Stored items
+ + + + +
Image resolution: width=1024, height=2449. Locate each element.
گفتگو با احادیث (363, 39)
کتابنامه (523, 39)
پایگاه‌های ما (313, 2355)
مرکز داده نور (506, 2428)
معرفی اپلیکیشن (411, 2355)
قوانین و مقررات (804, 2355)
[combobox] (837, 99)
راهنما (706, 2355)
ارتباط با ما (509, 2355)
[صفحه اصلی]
+ + + + +
*YOUR OBJECTIVE*
Returned text must match every record word for word.

*EXERCISE SOLUTION*
Image resolution: width=1024, height=2449. Locate each element.
گفتگو با احادیث (363, 39)
کتابنامه (523, 39)
پایگاه‌های ما (313, 2355)
مرکز داده نور (506, 2428)
معرفی اپلیکیشن (411, 2355)
قوانین و مقررات (804, 2355)
[combobox] (837, 99)
راهنما (706, 2355)
ارتباط با ما (509, 2355)
[صفحه اصلی]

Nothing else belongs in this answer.